Friday, March 9, 2018

Using URNs in Source Code for Identifying Modules

Many languages, frameworks, and libraries, have a module resolution system based on using simple identifiers, potentially with namespaces, for module identification. The build environment then needs to be provided additional information to resolve the module names, such as configuration files, project files, and environment variables, and can be affected by the local set-up.

These module systems usually require additional set of configuration information that needs to be passed to the compiler/run-time (e.g. via config files, or environment variables) and are impacted by the local file system.

The downside to this approach is that given only the source code of a module, it is not possible for another user or system to compile it (e.g. a continuous integration system) and to be assured to get the same end resultunless their system is configured in the same way with the correct dependencies in the correct.

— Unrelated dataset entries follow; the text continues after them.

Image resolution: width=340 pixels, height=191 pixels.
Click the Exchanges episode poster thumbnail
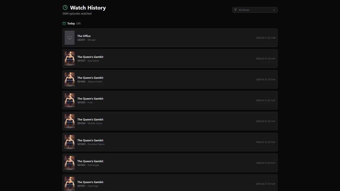(x=69, y=163)
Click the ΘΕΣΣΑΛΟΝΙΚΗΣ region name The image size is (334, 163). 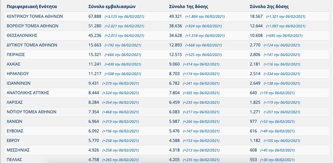pos(22,36)
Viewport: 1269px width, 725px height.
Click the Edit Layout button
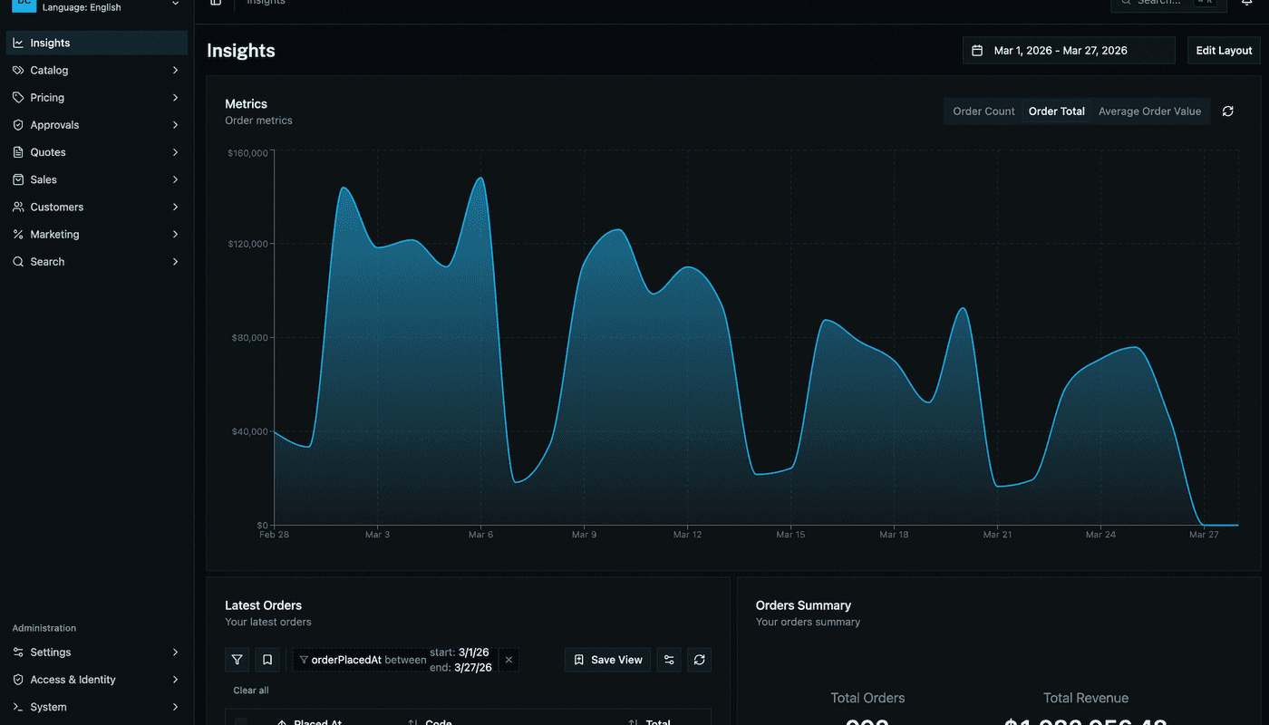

Ad-hoc module systems such as these leads to various problems in production environments:

An Alternative

I have been considering an alternative module system for my programming language that instead of using simple module names uses URNs directly in source code to uniquely identify the used modules and the versions of those modules.

For example: import urn:<OrganizationName>:<ProjectName>:<LibraryName>:<major>.<minor>.<path>;

URNs have the potential to be unique (except for the rare case of a name collision between: Organization/Project/Library. This could be managed by a centralized community package database that resolves URNs to URIs. Considering that GitHub uses Organization/RepositoryName to assure uniqueness among millions of open-source projects, this should be reasonable.

The big advantage I think is that this would allow source code can now be compiled, without a configuration file, and without users having to manually manage the module system.